In the evaluation of securities trading, investment performance is generally not measured by absolute returns, but by reference to the stock market to calculate relative returns. In the futures market, although it is generally evaluated by absolute returns, in different years, the nature of the market is different, and the level of returns may still be very different. Therefore, combined with the relevant index of futures, we can also analyze the relative return of trading.

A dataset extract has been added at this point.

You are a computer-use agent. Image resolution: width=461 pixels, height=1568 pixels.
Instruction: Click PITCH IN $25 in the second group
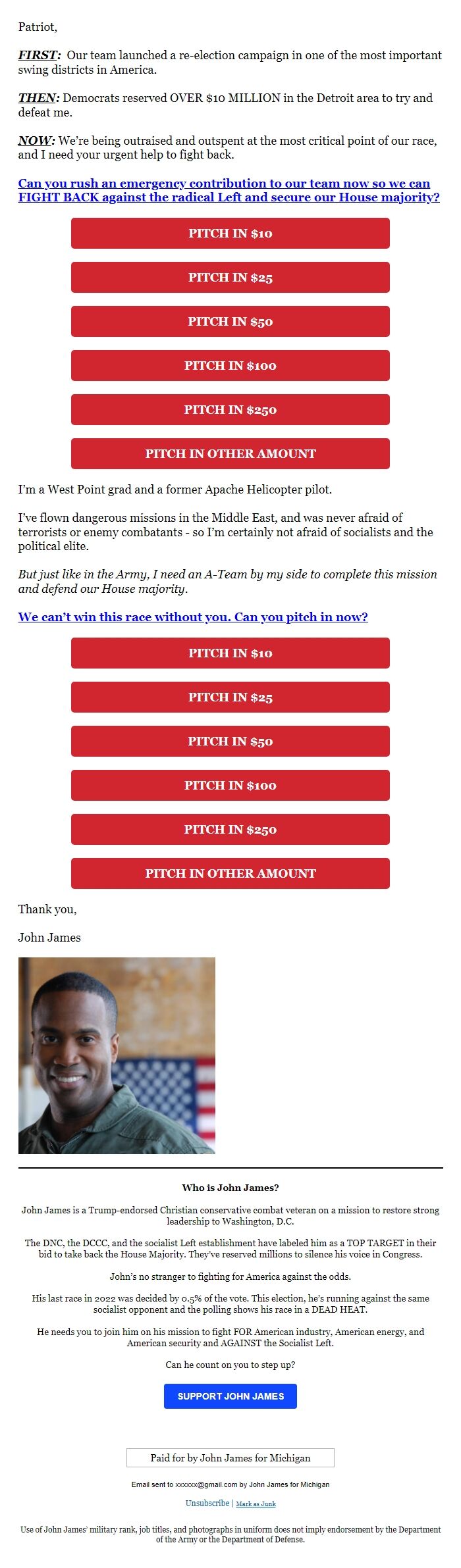pos(230,697)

Combining absolute rate of return analysis and relative rate of return analysis, in another dimension, we can convert the rate of return in different time periods into annualized rate of return, so that we can roughly examine the profit target of traders in a long period of time. According to international standards, the annual income of large-scale funds can be stable at 10% or above, which is excellent.
2. Maximum withdrawal rate of funds
This indicator focuses on the profit stability of traders. Excellent traders should not only be profitable, but also have stable profits, so as to ensure their continued profitability in the future. The smaller the rate of capital withdrawal, the smaller the risk, but if it is too small, it may lower the rate of return. The greater the general income, the greater the risk. The key is to find a suitable balance between income and risk, and the measurement index is the ratio of income and risk.
The calculation method of income-risk ratio is annualized rate of return/maximum withdrawal of funds, the greater the better, at least above 2.3.
3. Management scale
If the trader can achieve a higher rate of return with a smaller rate of return of funds, it is already excellent. However, how much money he has made is also very important, which will determine whether he is suitable for issuing fund products. Generally speaking, small funds are risk-averse and large funds are risk-averse. For small funds, we pay more attention to their growth, while for large funds, we pay more attention to their stability. In the process of trading, large capital will also have an impact and joint impact on the market, which will change the ecological structure of the market to a certain extent. Therefore, it is necessary to carry out algorithmic trading adjustment and impact stress test during the trading process.
4. Investment logic
If the trader's data clearly shows that he is excellent, it is still necessary for us to examine his investment logic. Clear-headed traders are more likely to make long-term profits than confused traders. Focus on whether the causal relationship is established, whether it is inevitable or accidental. If it is accidental, this logic has considerable uncertainty and risk.